**Material supplied:**
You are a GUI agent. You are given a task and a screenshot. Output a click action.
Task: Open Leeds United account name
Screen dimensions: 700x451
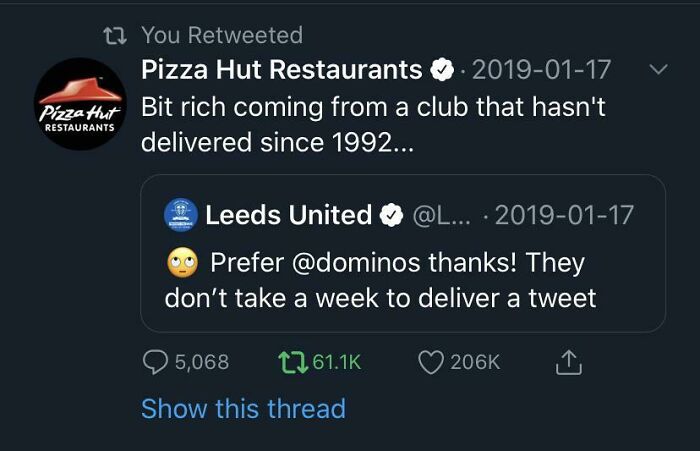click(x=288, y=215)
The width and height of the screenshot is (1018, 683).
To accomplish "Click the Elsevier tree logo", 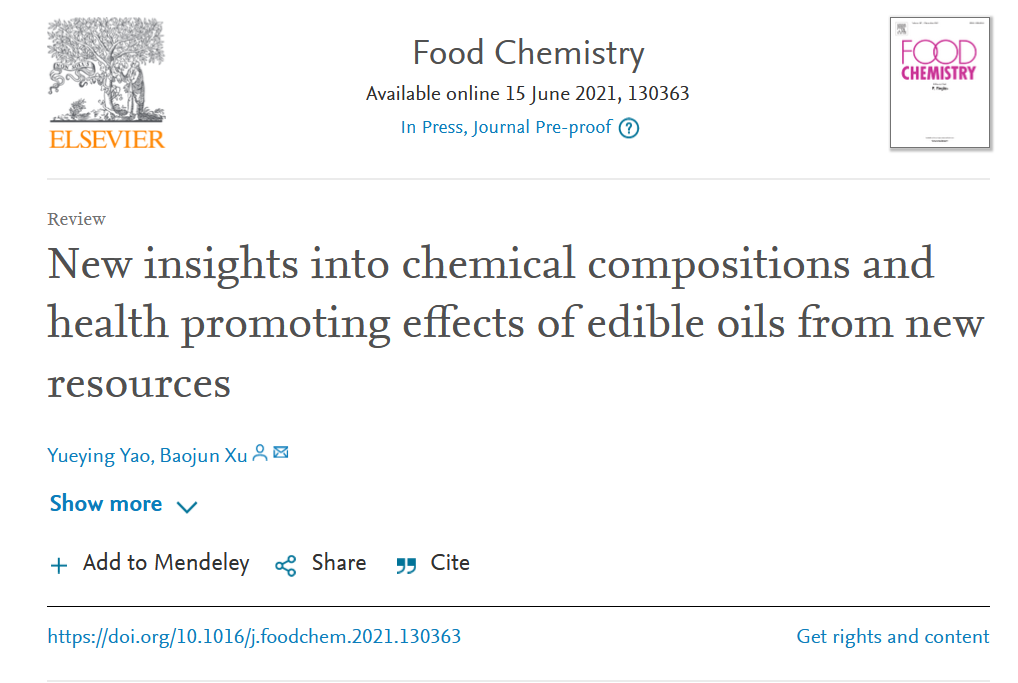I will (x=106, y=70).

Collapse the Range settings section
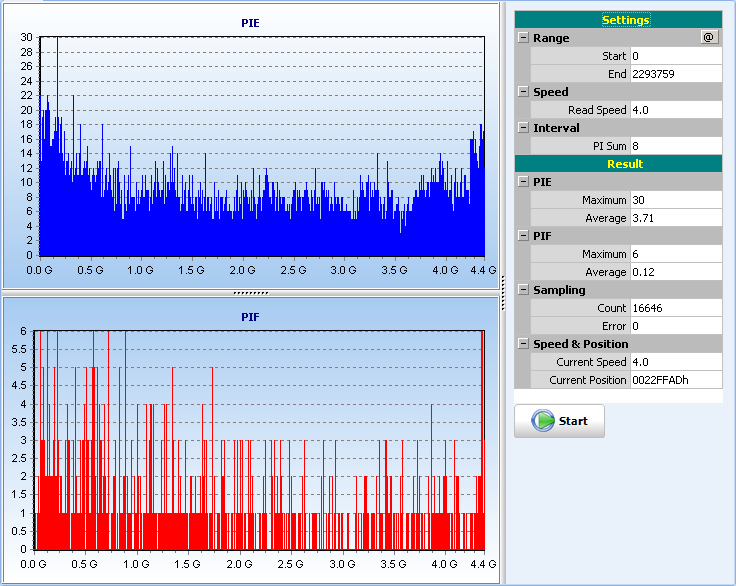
---
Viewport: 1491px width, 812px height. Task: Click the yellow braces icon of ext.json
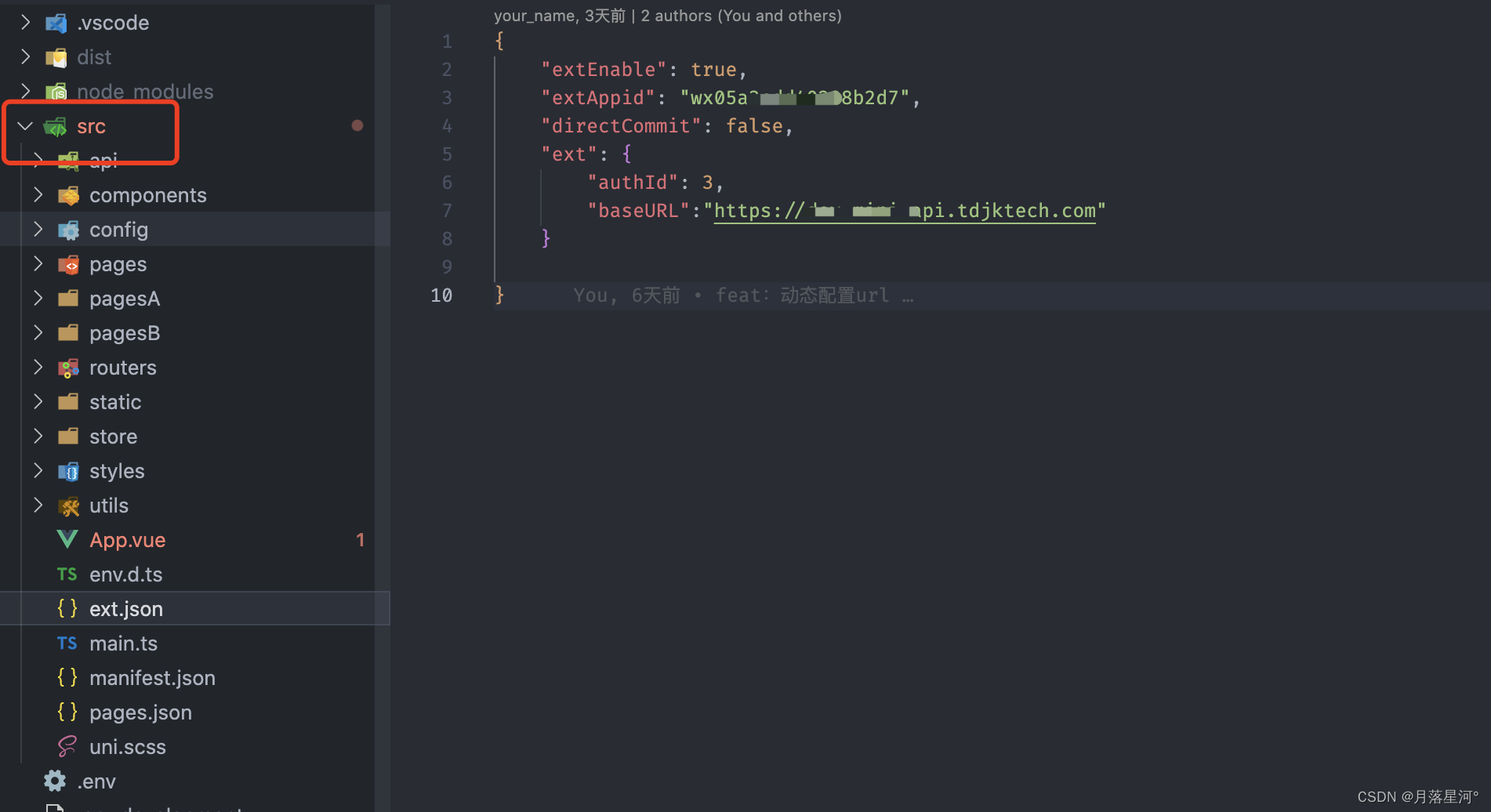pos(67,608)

**Directive:**
Please repeat the material from the line with "Viewport: 1491px width, 812px" up to and including the line with "pos(67,608)", leaving out the pictures.

**Solution:**
Viewport: 1491px width, 812px height. Task: Click the yellow braces icon of ext.json
pos(67,608)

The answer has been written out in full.